Constantin Brancusi was born February 19, 1876, in Hobitza, Romania. He studied art at the Craiova School of Arts and Crafts from 1894 to 1898 and at the Bucharest School of Fine Arts from 1898 to 1901. Eager to continue his education in Paris, Brancusi arrived there in 1904 and enrolled in the Ecole des Beaux-Arts in 1905. The following year, his sculpture was shown at the Salon d’Automne, where he met Auguste Rodin.

Soon after 1907, Brancusi’s mature period began. The sculptor had settled in Paris but throughout these years returned frequently to Bucharest and exhibited there almost every year.
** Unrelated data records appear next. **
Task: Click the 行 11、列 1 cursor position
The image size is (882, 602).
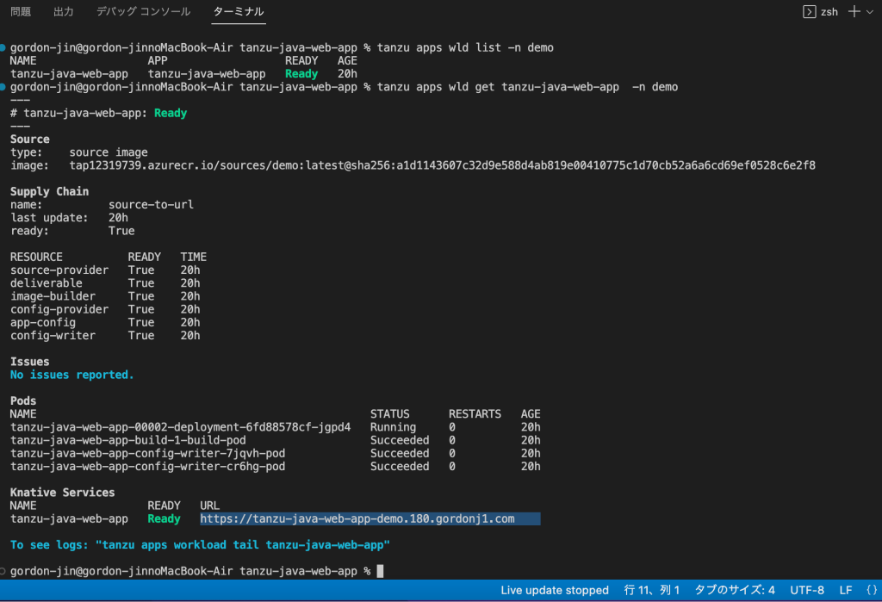Action: 652,590
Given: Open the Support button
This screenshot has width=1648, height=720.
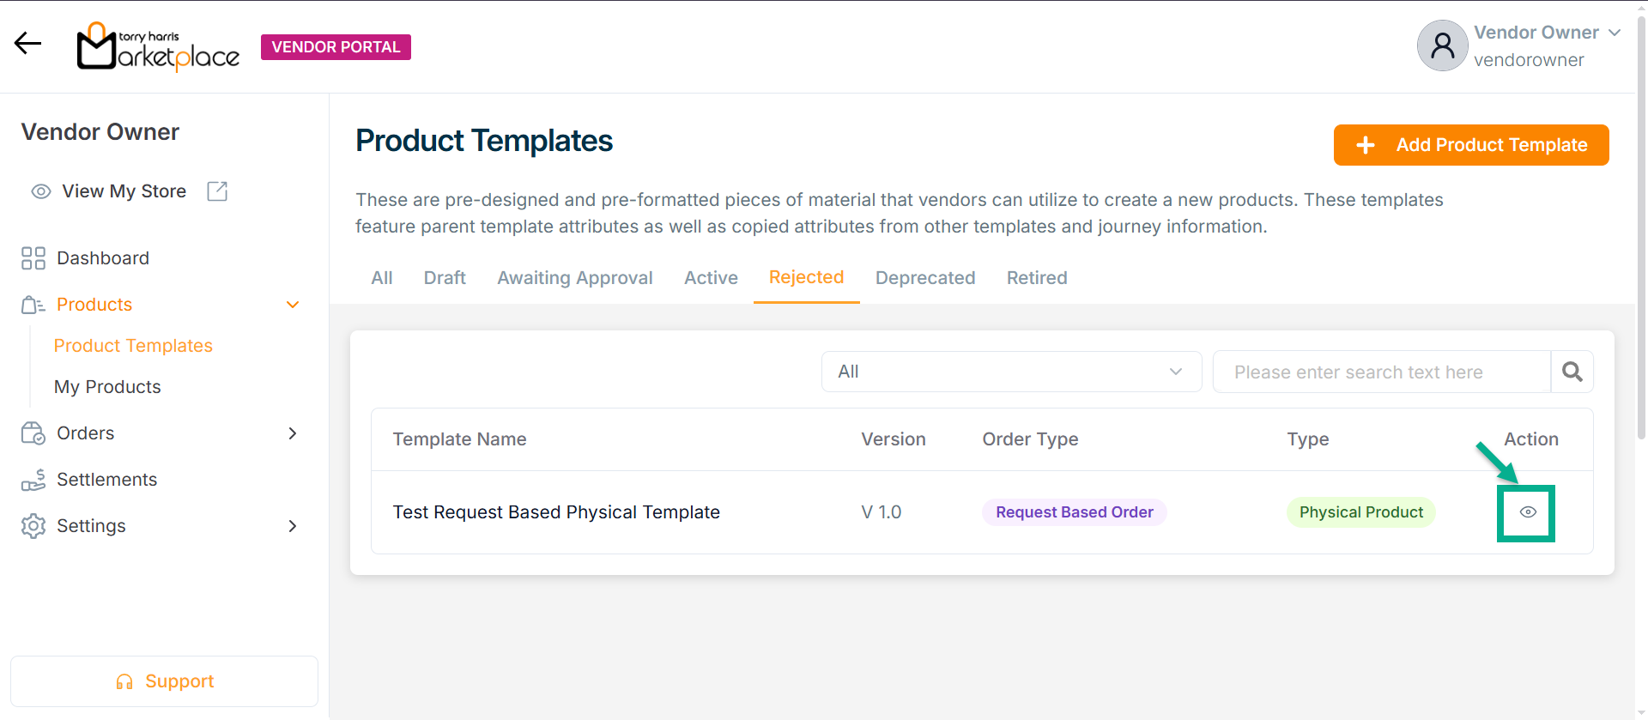Looking at the screenshot, I should tap(164, 681).
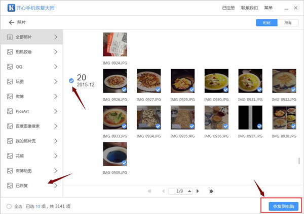The width and height of the screenshot is (304, 214).
Task: Click the back arrow next to 照片
Action: 11,23
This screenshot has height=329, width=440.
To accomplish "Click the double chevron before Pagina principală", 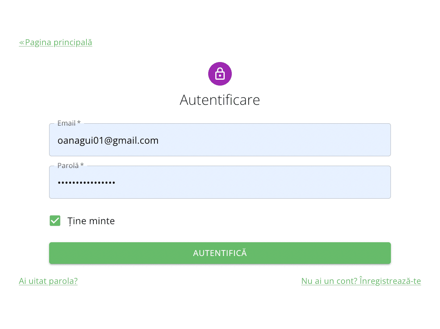I will (x=22, y=43).
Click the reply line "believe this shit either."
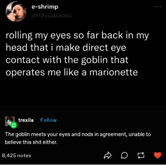The height and width of the screenshot is (166, 166). [x=31, y=142]
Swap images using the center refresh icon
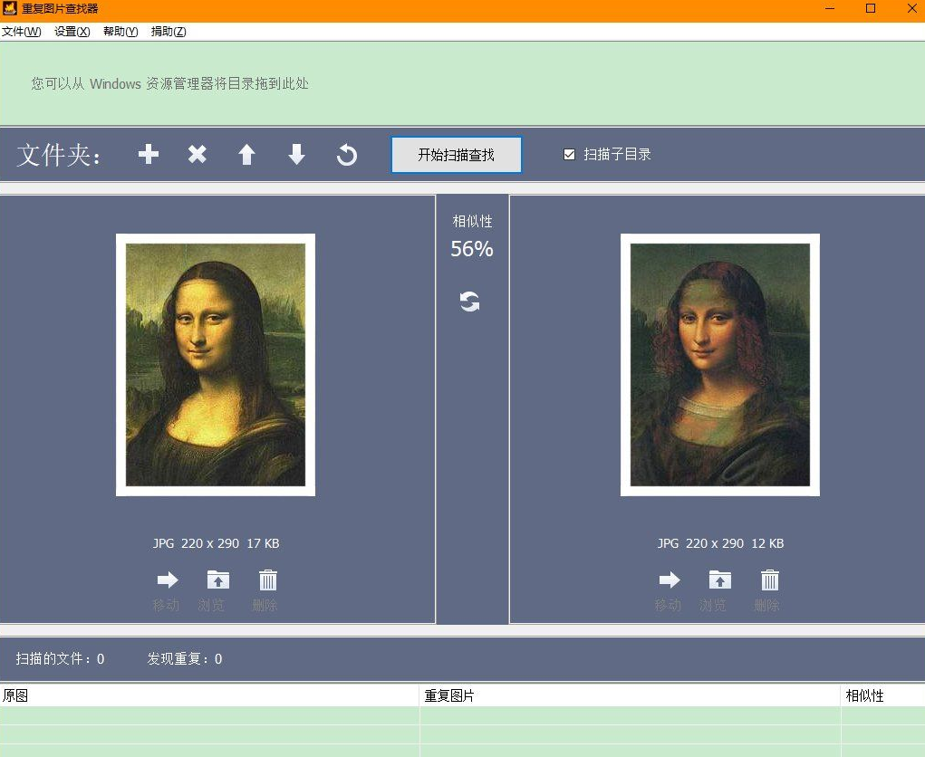 469,302
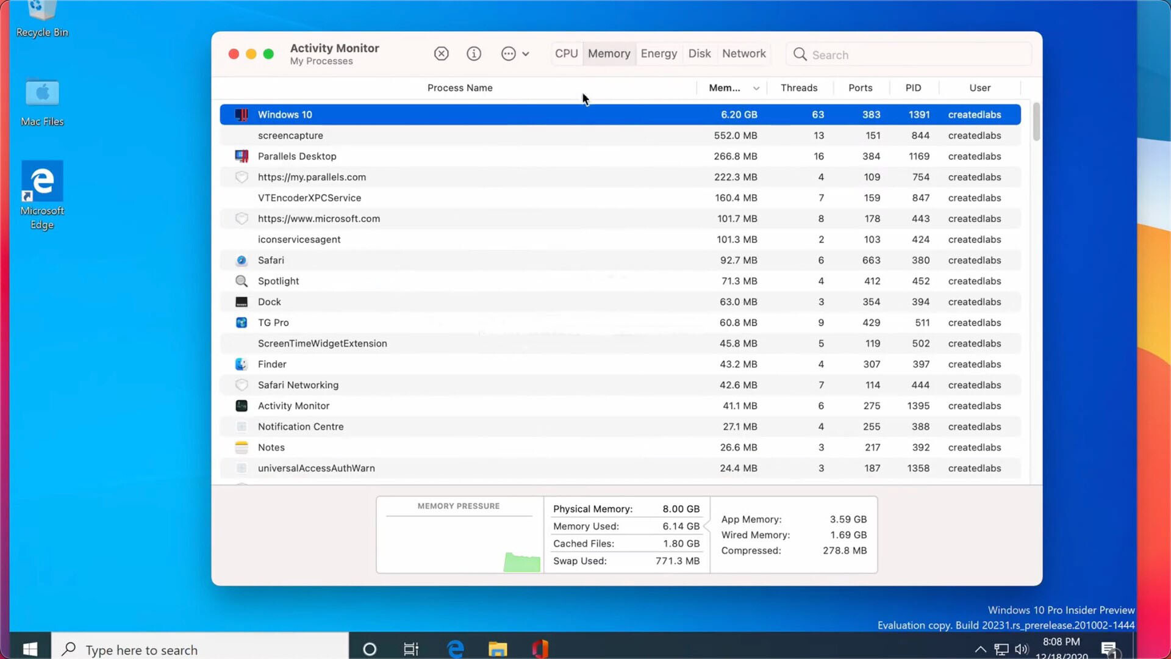Open Microsoft Edge from the taskbar
This screenshot has width=1171, height=659.
(x=455, y=649)
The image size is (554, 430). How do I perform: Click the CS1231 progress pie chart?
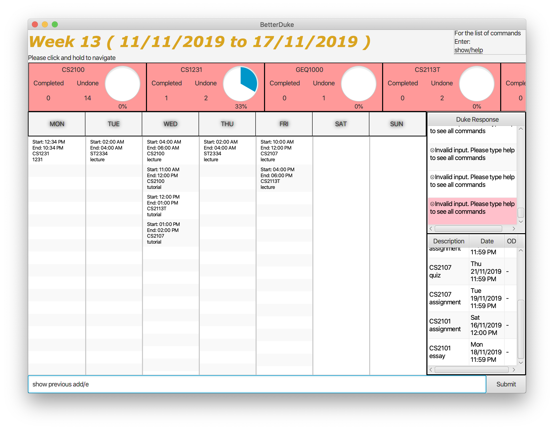coord(240,84)
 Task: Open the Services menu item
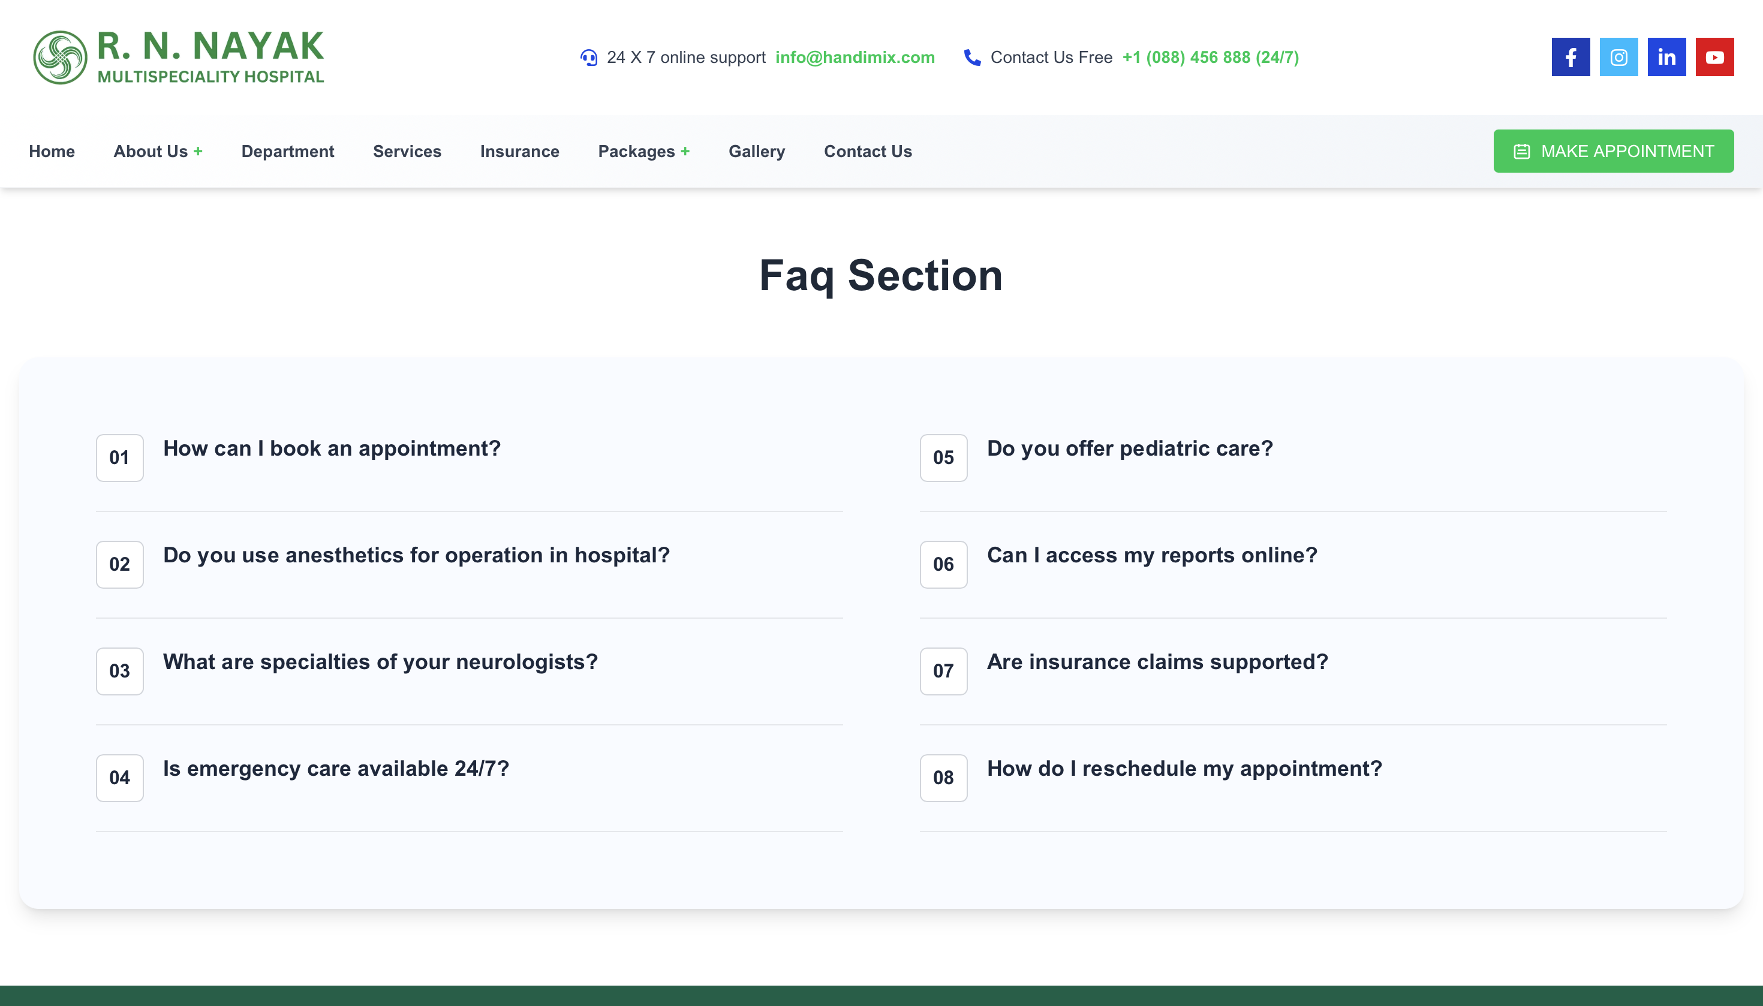click(x=407, y=151)
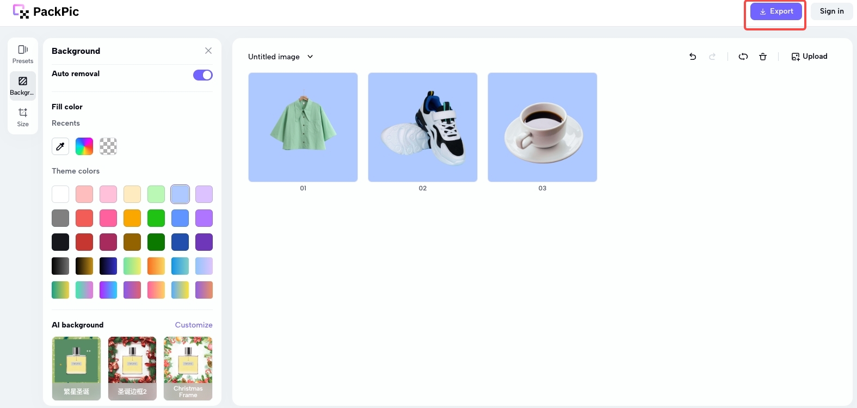The image size is (857, 408).
Task: Choose the transparent checkerboard fill
Action: [x=108, y=146]
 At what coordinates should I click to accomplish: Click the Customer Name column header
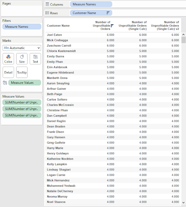(58, 26)
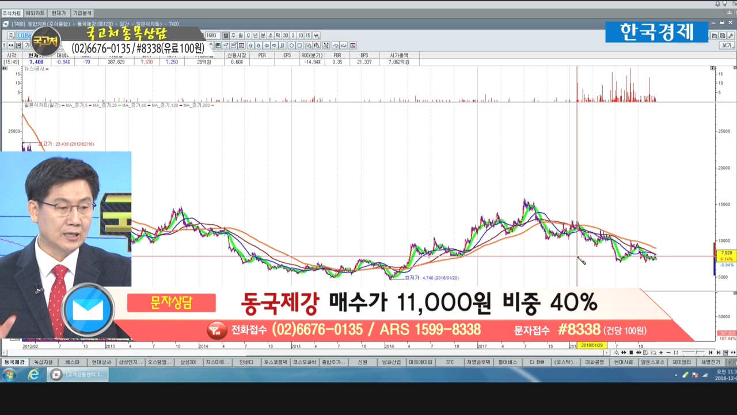Select the 녹십자셀 stock tab
737x415 pixels.
pyautogui.click(x=43, y=363)
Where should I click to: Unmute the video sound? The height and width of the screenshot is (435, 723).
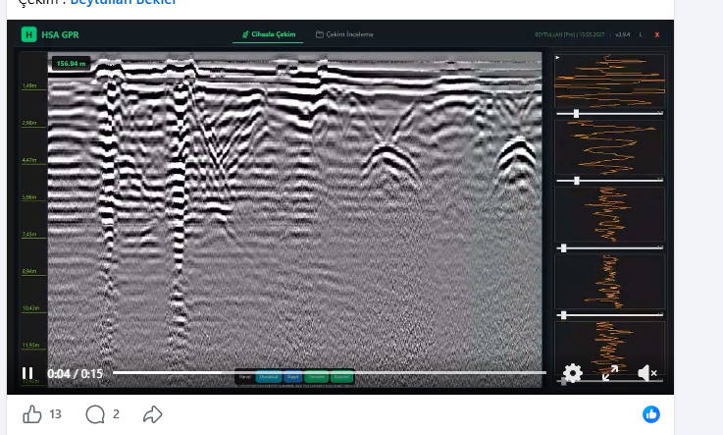[647, 373]
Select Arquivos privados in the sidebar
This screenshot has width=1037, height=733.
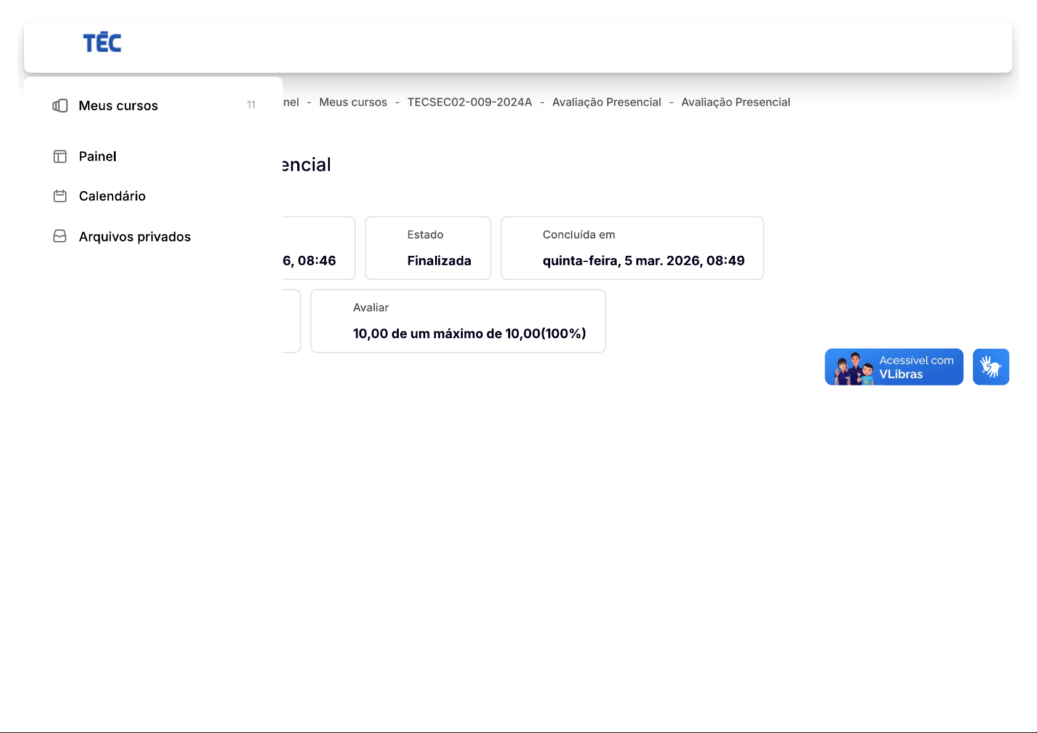(x=135, y=237)
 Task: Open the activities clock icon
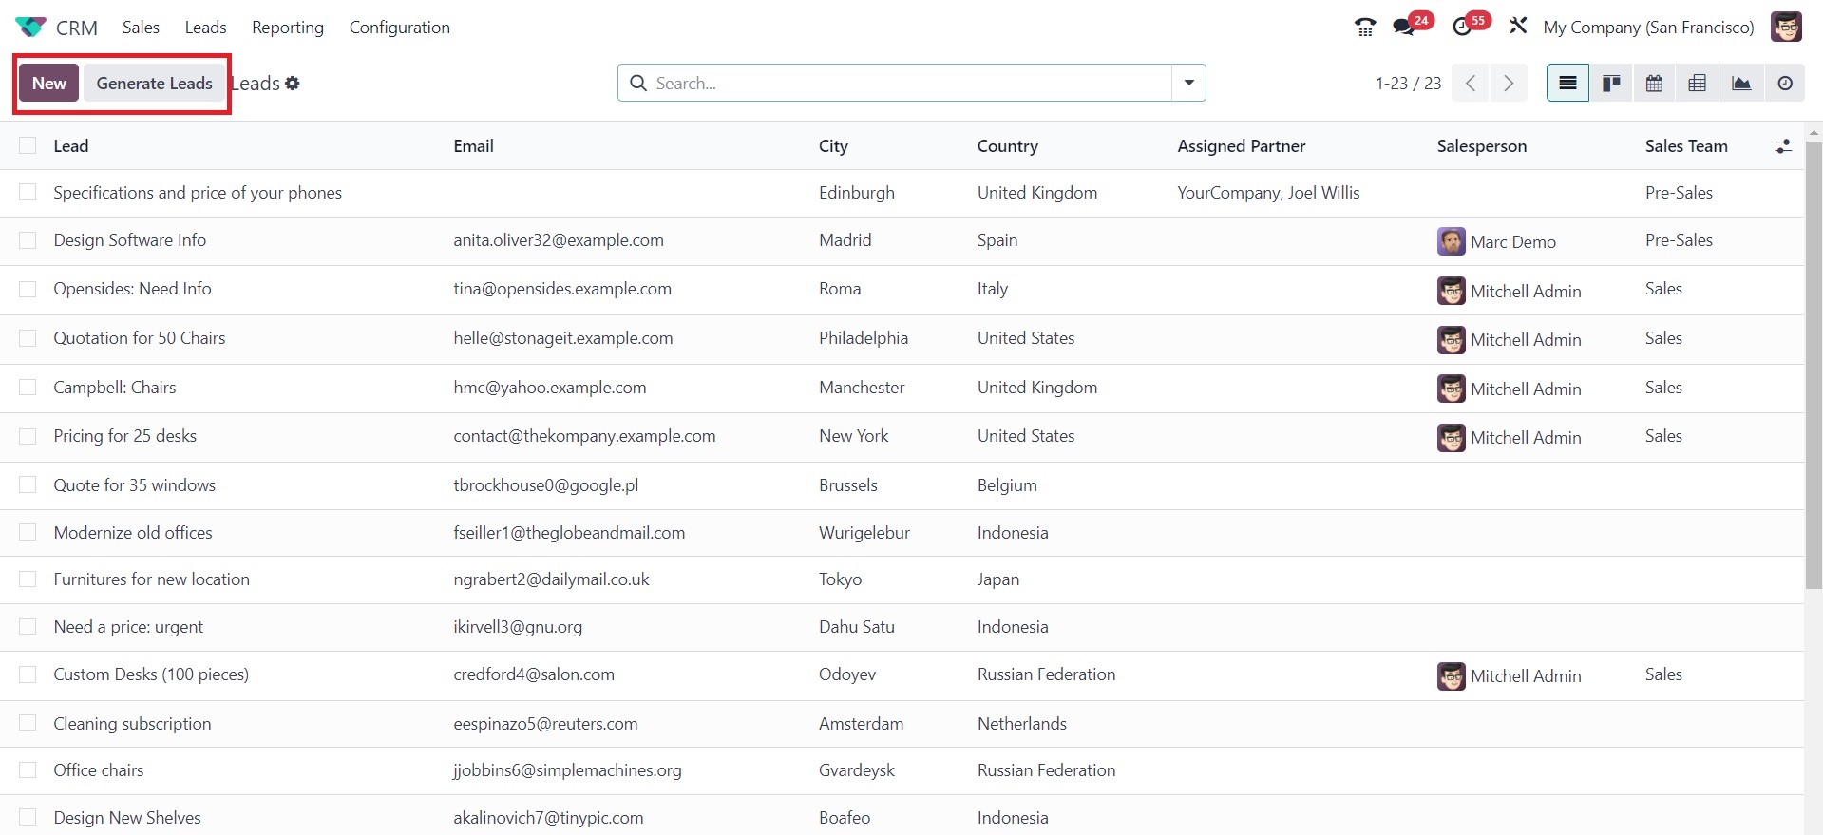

In Paris, his friends included Marcel Duchamp, Fernand Léger, Henri Matisse, Amedeo Modigliani, and Henri Rousseau. In 1913, five of Brancusi’s sculptures were included in the Armory Show in New York. Alfred Stieglitz presented the first solo show of Brancusi’s work at his gallery “291,” New York, in 1914.

Brancusi was never a member of any organized artistic movement, although he associated with Francis Picabia, Tristan Tzara, and many other Dadaists in the early 1920s. In 1921, he was honored with a special issue of The Little Review. He traveled to the United States twice in 1926 to attend his solo shows at Wildenstein and at the Brummer Gallery in New York. The following year, a historic trial was initiated in the United States to determine whether Brancusi’s Bird in Space was liable for duty as a manufactured object or as a work of art. The court decided in 1928 that the sculpture was a work of art.

Brancusi traveled extensively in the 1930s, visiting India and Egypt as well as European countries. He was commissioned to create a war memorial for a park in Târgu Jiu, Romania, in 1935, and designed a complex that included gates, tables, stools, and an Endless Column. After 1939, Brancusi continued to work in Paris. His last sculpture, a plaster Grand Coq, was completed in 1949. In 1952, Brancusi became a French citizen. He died March 16, 1957, in Paris.